Tyb
The Press Has Never Taken Reproductive Health Seriously’: Hillary Clinton Lets Loose on Women’s Rights
Jenny Singer
February 20, 2020
Puerto Rico, which President Trump said received “too much aid” after the U.S. territory was devastated by hurricanes, is an area of focus for the Clinton Global Initiative. Its efforts there involve partnerships with more than 700 organizations to help the island recover from disaster while preparing for the inevitable destruction that future storms will bring. The partnerships range from strategizing sustainable disaster relief fundraising to facilitating the training of public school teachers to ensuring that disaster relief workers get access to quality mental health care.
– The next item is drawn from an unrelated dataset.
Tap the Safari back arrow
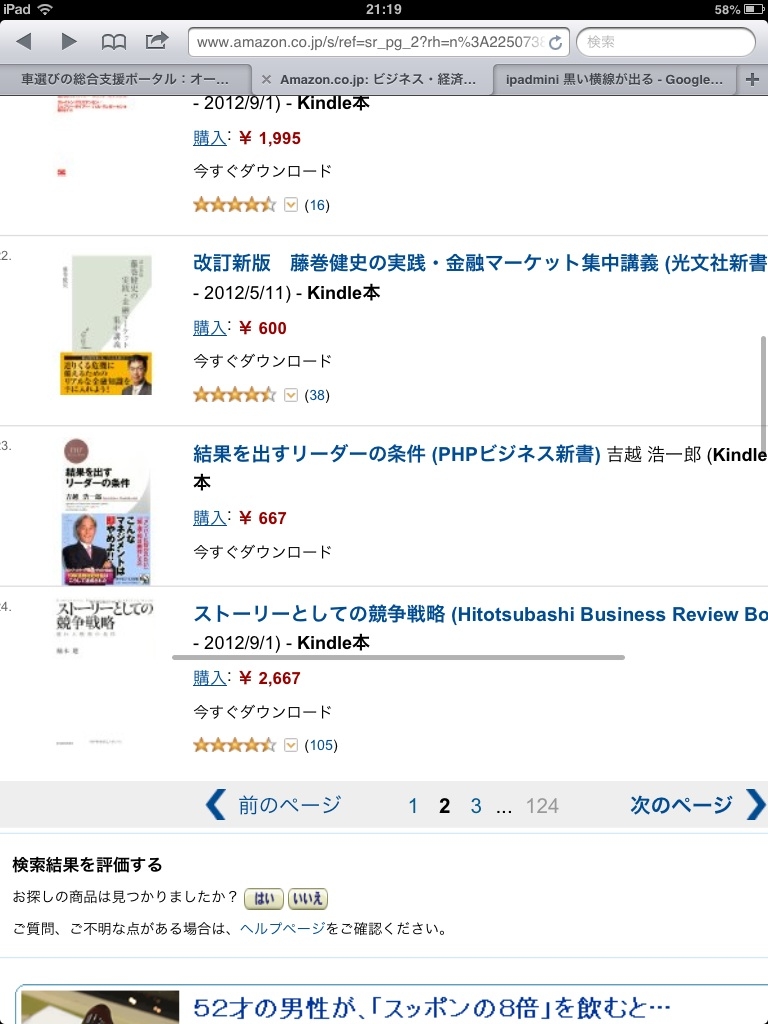The width and height of the screenshot is (768, 1024). [25, 42]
When I spoke to Clinton, she was leaving a maternal community center, Mujeres Ayudando Madres (Centro MAM), or Women Assisting Mothers, which provides free services to pregnant women and new mothers. Another local, woman-volunteer-led group, Solar Libre, had installed a solar generator at Centro MAM, creating an emissions-free source of energy that can be quickly removed and preserved in the event of another hurricane. Paola Pagán Berrios, the field manager for Solar Libre, says she spent five months without electricity after Hurricane Maria, even though she doesn’t live in a rural area. The women-dominated apprenticeships run by Solar Libre “bring renewables into the island and also create more resiliency,” she says, “while decentralizing the production of electricity and giving people in the communities power and independence.”
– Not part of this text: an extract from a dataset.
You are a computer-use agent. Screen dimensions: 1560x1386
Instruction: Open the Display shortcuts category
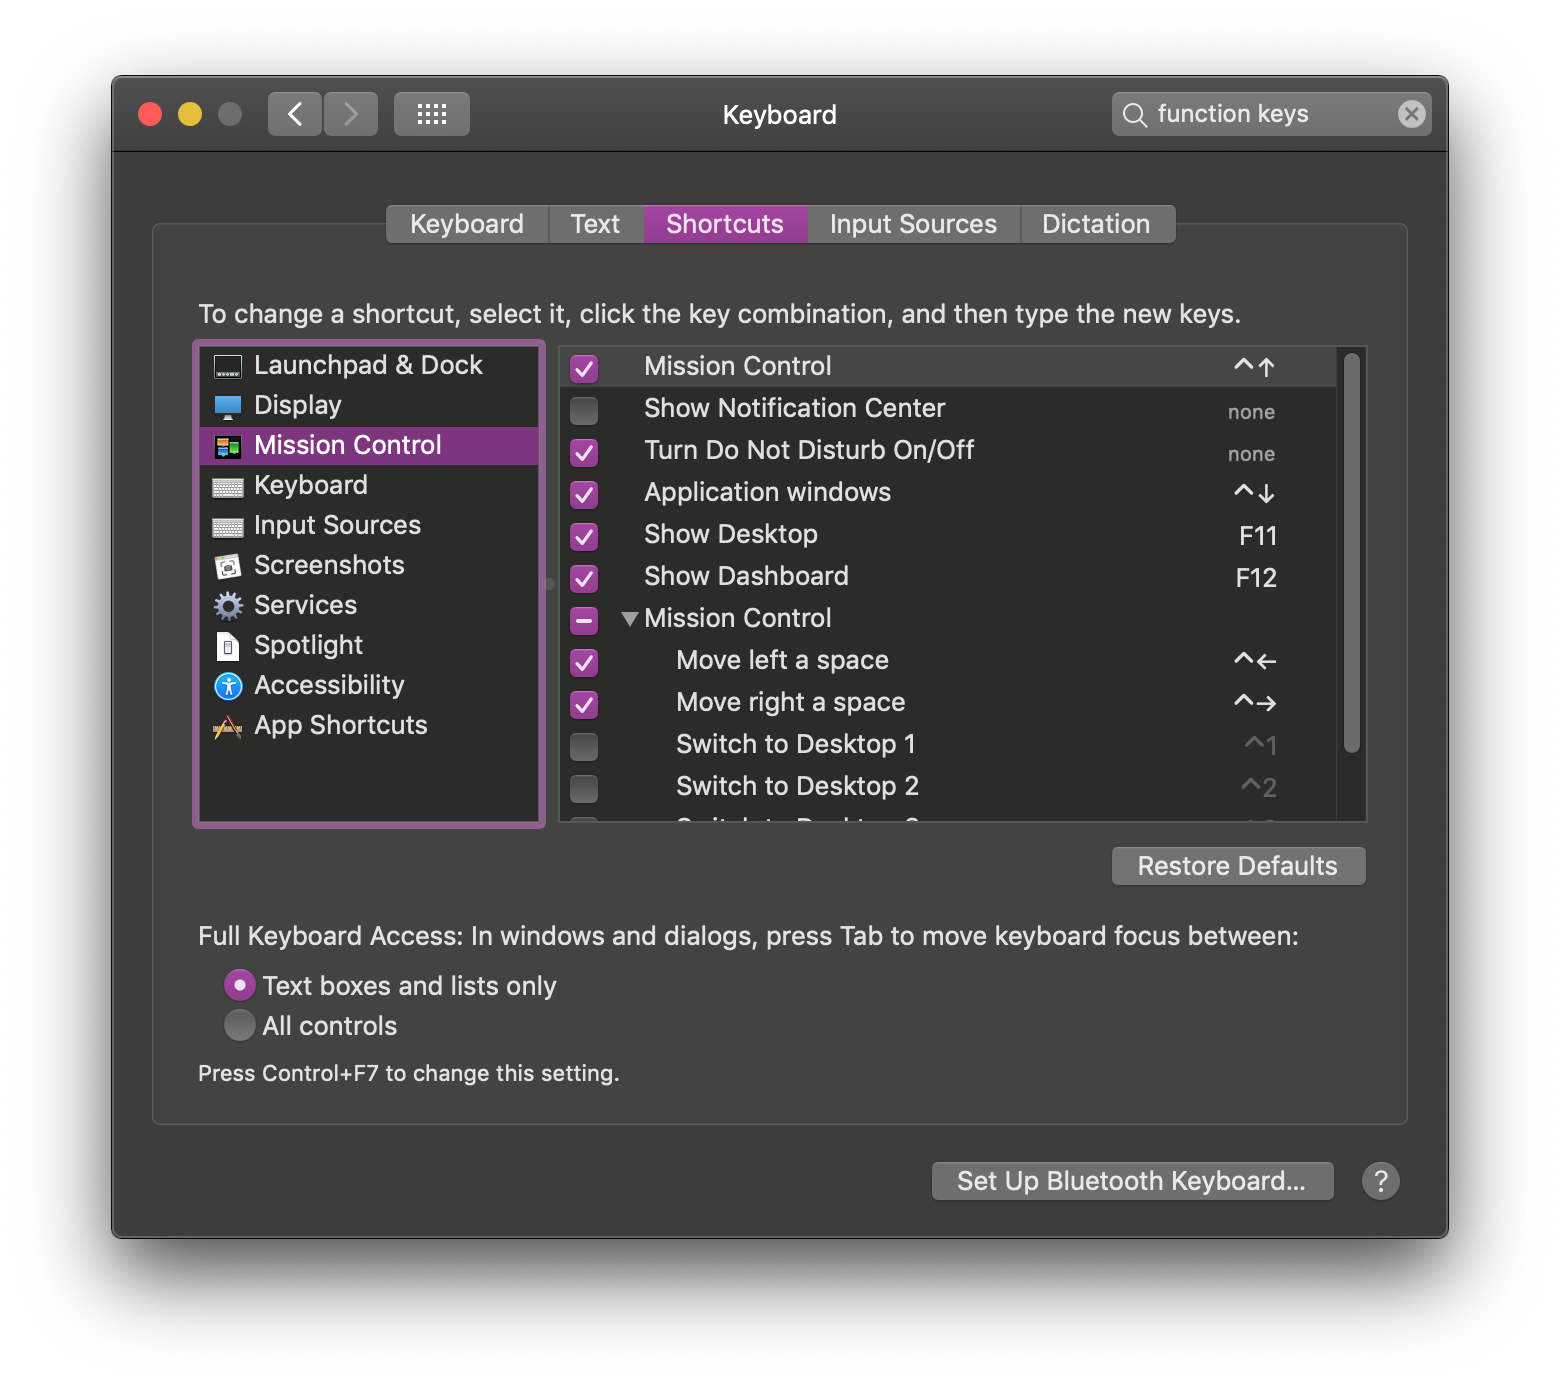click(228, 405)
Solar-powered midwives has big “this is the future liberals want” energy. It’s also pretty functional. “They’re taking care of women at our most vulnerable, namely pregnant and giving birth, and they’re also doing their part against climate change,” Clinton says of the two nonprofits.
Forever associated with pantsuits, hard choices, and some questionable sound bites, Clinton is sometimes labeled an old-school feminist. But she proudly says that the work she’s doing here is an example of intersectional feminism, the framework coined by theorist Kimberlé Crenshaw to describe how systems of discrimination link. “I am just absolutely convinced that you can’t talk about maternal mortality in the United States without talking about inequality and access to health care, unaffordability of health care, prejudice, racism, anti-immigrant attitudes,” Clinton says. “The more you work on issues like women’s rights, like climate change, like inequality, like economic justice, you can’t help but see how they intersect, how there is overlap. When you’re talking about trying to provide quality health care to expectant moms in Texas, you immediately run into racism and prejudice against immigrants and migrants.”
Motherhood and climate change feel intimately linked even for women who are fortunate enough to not yet feel the daily effects of climate change. For many millennial and Gen-Z women, the idea of bringing children onto an increasingly unlivable planet feels terrifying, or even inhumane. I float this idea past Clinton, who responds to it in much the same fashion as my own mother—not favorably.